Luís Bernardo, Ocupar a liberdade e ganhar o tempo, Le Monde diplomatique - edição portuguesa, Dezembro de 2021.
A disputa pela contestada palavra liberdade é, com toda a clareza, central neste jornal. Um dos objectivos é realmente furtá-la aos liberais que a diminuem socialmente. Para isso, é necessário levá-la para as relações de propriedade, para os locais onde se trabalha ou para os sistemas cruciais, como o da saúde, onde se decidem muitos formas de liberdade, de poder ser e fazer.
Entretanto, neste número temos dois contributos importantes de membros deste blogue: em linha com a sua recente investigação sobre função social da propriedade na habitação, Ana Santos expõe o estado a que chegámos em Portugal, graças ao proprietarismo, e apresenta alternativas; em linha com a sua investigação sobre política orçamental e efeitos multiplicadores bem positivos para o crescimento, Vicente Ferreira denuncia as consequências nefastas do duradouro atrofiamento do investimento público neste país, devido à perversa austeridade.
Mas há mais e sobre a área decisiva para a liberdade e igualdade, a das relações laborais: a socióloga de combate, Maria da Paz Campos Lima, expõe as consequências para a negociação colectiva da herança por reverter da troika e o Presidente da FNAM alerta para os perigos que o SNS corre com a desvalorização do trabalho médico, num contexto tão exigente quanto o actual.

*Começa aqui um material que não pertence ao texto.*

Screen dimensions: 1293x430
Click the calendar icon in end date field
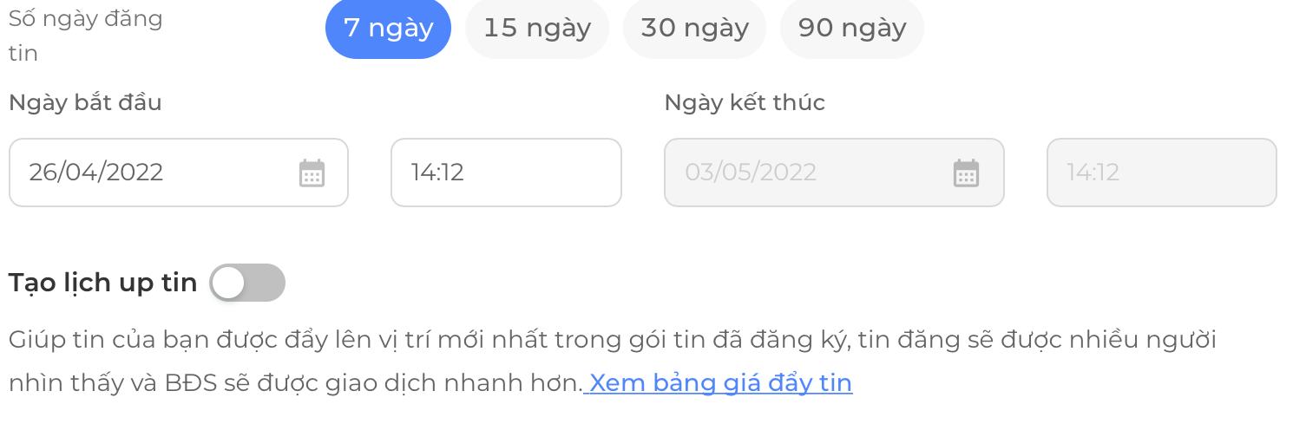(966, 173)
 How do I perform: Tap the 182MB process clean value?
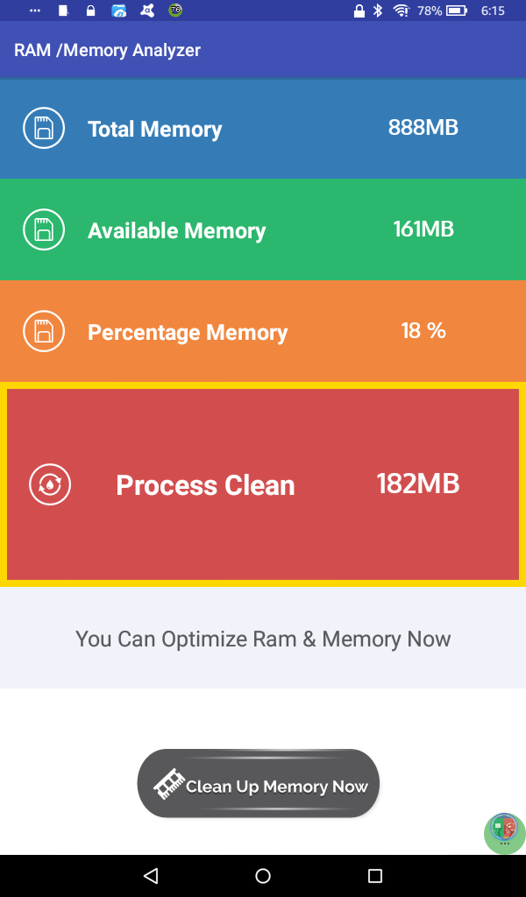pos(417,484)
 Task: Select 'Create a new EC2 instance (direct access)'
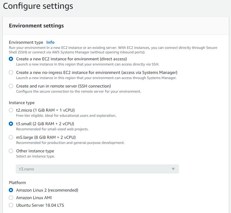[x=11, y=59]
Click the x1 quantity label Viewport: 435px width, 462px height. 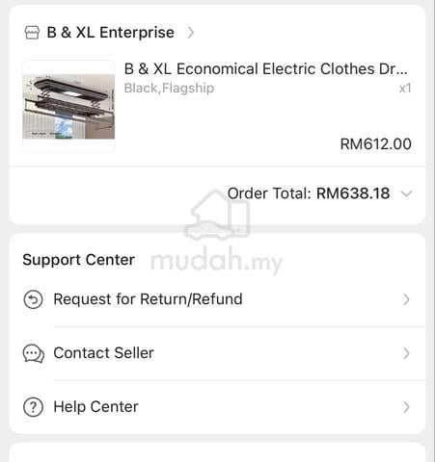tap(405, 89)
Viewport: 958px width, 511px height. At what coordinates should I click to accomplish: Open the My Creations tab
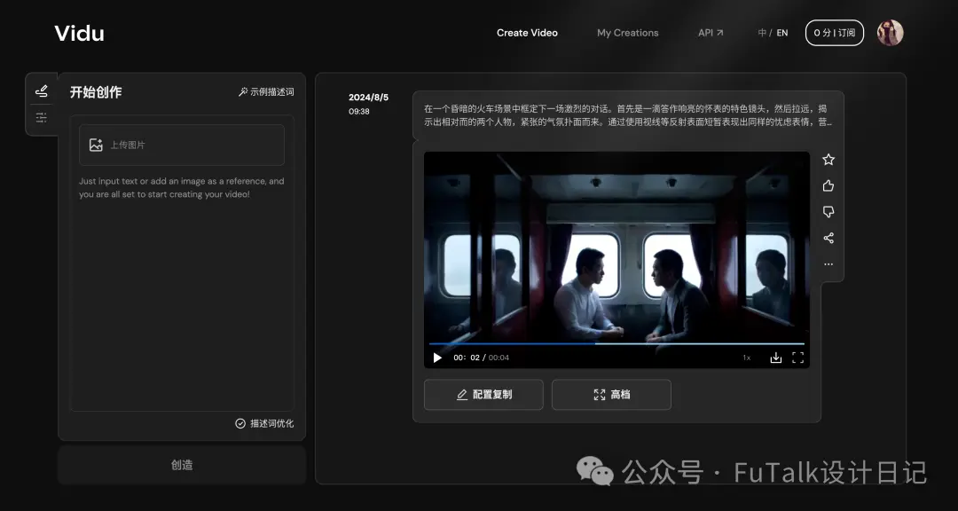pyautogui.click(x=627, y=33)
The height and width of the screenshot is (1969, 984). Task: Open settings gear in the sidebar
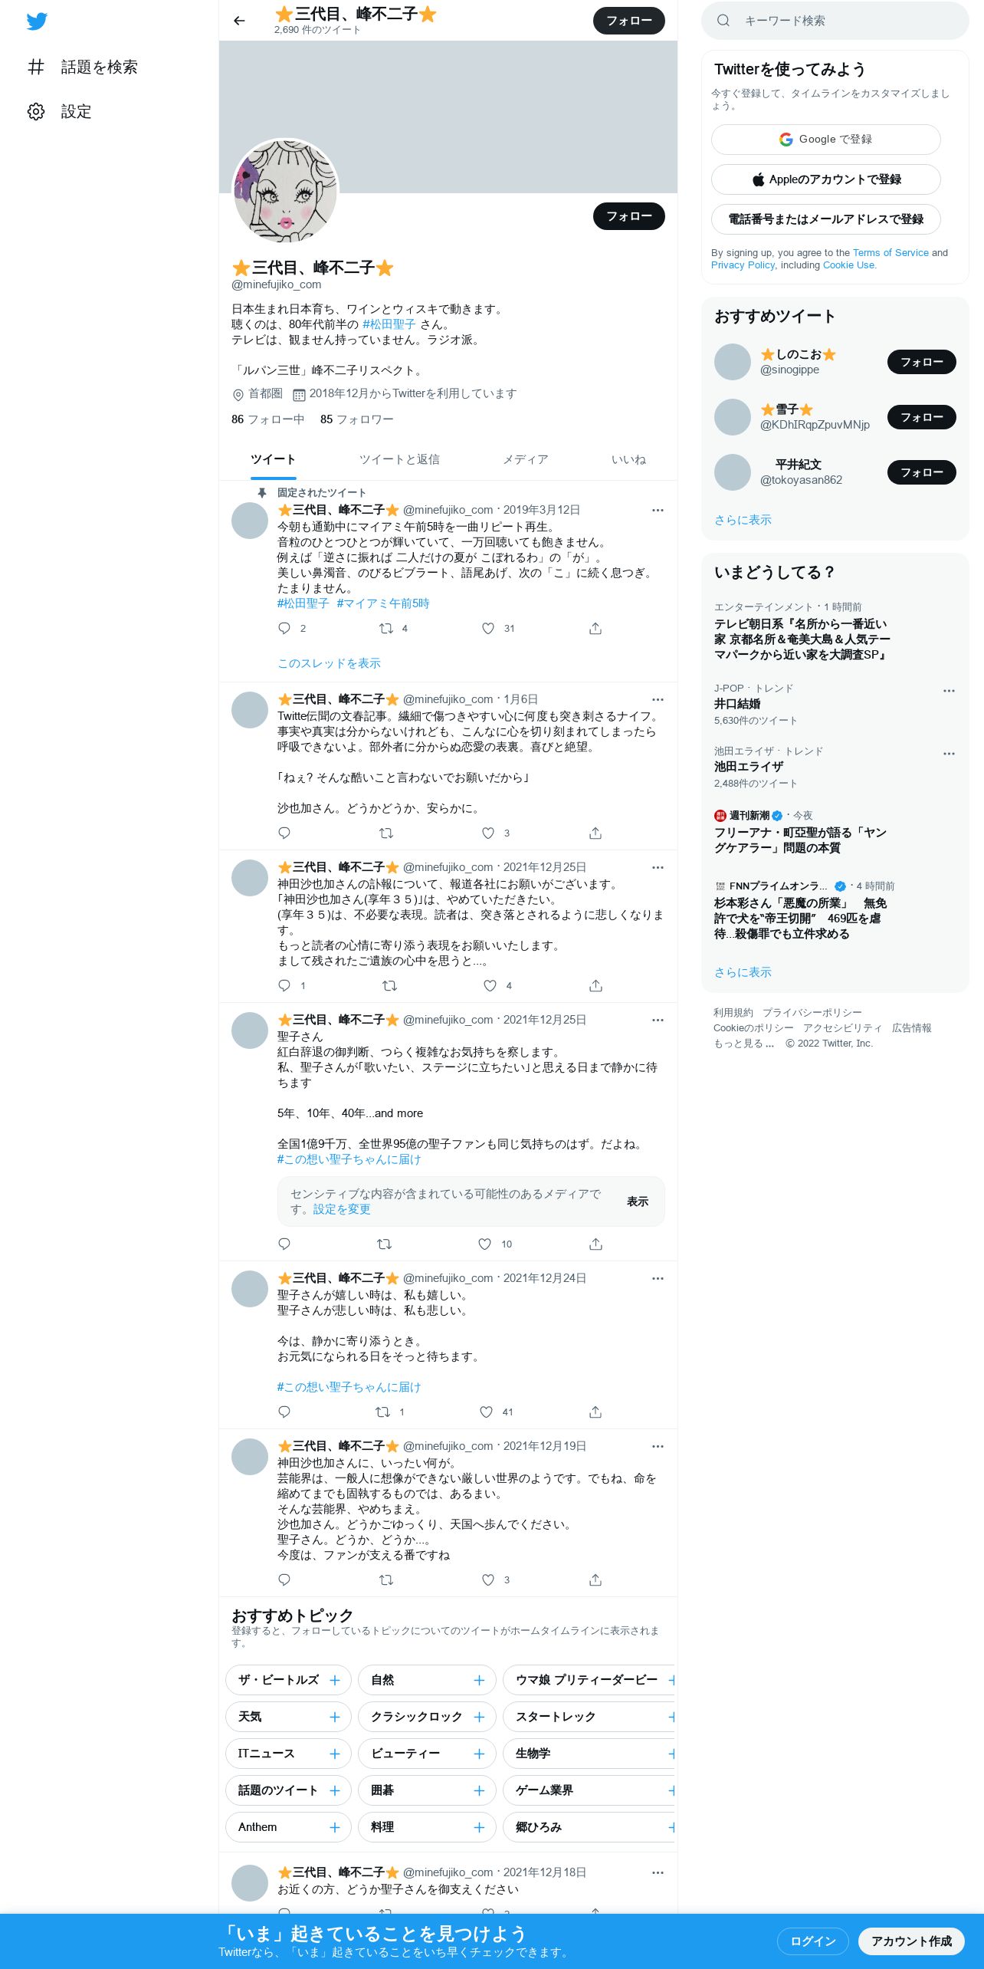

Não posso acabar sem a exposição, por Luís Fazendeiro, do espectáculo mediático em torno da COP26, dado que as alterações climáticas são uma das grandes ameaças às liberdades bem entendidas. Uma passagem para abrir o apetite:
“Quanto ao circo mediático, em torno destas cimeiras anuais, citamos Guy Debord e a sua obra já clássica: ‘O espectáculo é o mau sonho da sociedade moderna acorrentada, que não expressa mais do que o seu desejo de dormir’. Por trás deste mau sonho maufacturado diariamente pela comunicação social esconde-se a realidade da crise climática, que não vai desaparecer ou sequer atenuar-se tão cedo, por razões que se prendem com as leis da física e da química.”
Boas leituras no papel de sempre ou num mundo digital transformado a partir de segunda-feira...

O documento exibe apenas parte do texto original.